Monday, January 30, 2006

Funding Health Care Innovation

Three posts have addressed challenges faced by the pharmaceutical industry (global intellectual property rights, drug development and management). While difficult, "big pharma" has always been resourceful. Rather than focus on efficiency by delivering a higher volume of old drugs at lower costs, "big pharma" has concentrated on higher impact through new discoveries. But, inequities have developed.

While benefitting from U.S.-funded pharmaceutical gains, the rest of the globe has not paid its fair share of the economic costs. Canada not only receives drugs from the U.S. at a lower cost than U.S. citizens, but has not invented one major drug since the government started providing health care in 1971. Much of their "efficient" health care system's ability to deliver quality is because of U.S. innovation and charity. Some facts from a recent article in the Economist point to such a dynamic in overall health care, not just pharmaceutical areas.

The U.S. spends 16% of GDP on health care, a percentage which is nearly twice the average of other developed countries. While this is large, the Economist also reports, "One survey of doctors published in Health Affairs claimed that eight of the ten most important medical breakthroughs of the past 30 years originated in America." It seems logical that higher costs and innovation would be linked.
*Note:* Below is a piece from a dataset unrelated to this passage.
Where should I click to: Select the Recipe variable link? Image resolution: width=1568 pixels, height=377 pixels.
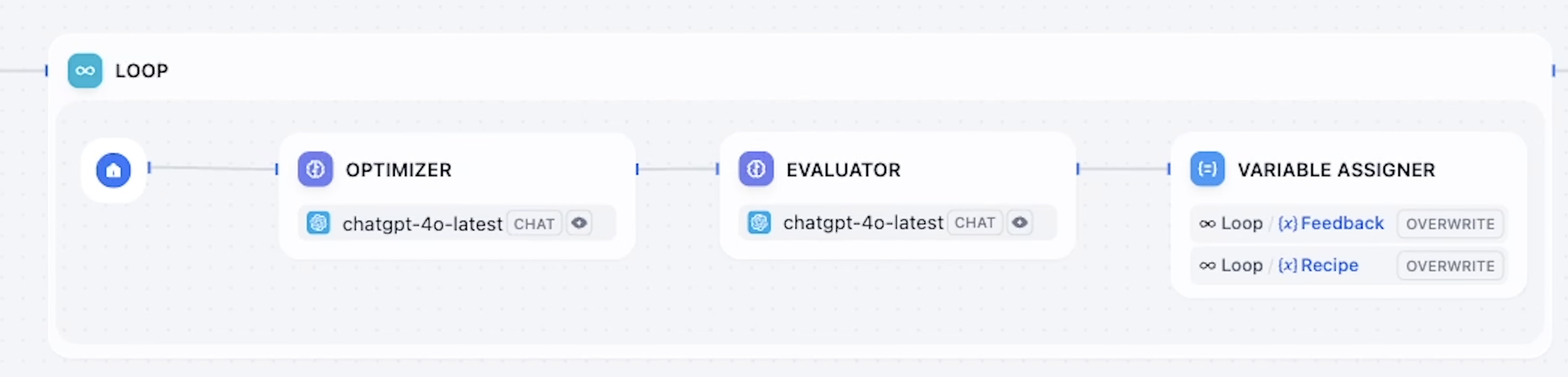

However, those higher costs are becoming less manageable. As corporations reduce employee benefits, costs are shifted to the public sector. To thwart what appears to be a looming crisis, people are looking to cut costs. But that could be short-sighted. All agree that the U.S. system is responsible for a global increase in the quality of health care. Why not get other countries to pay more of their fair share rather than cut costs? Wouldn't this be a better long term solution? The answers may lie in better global intellectual property rights.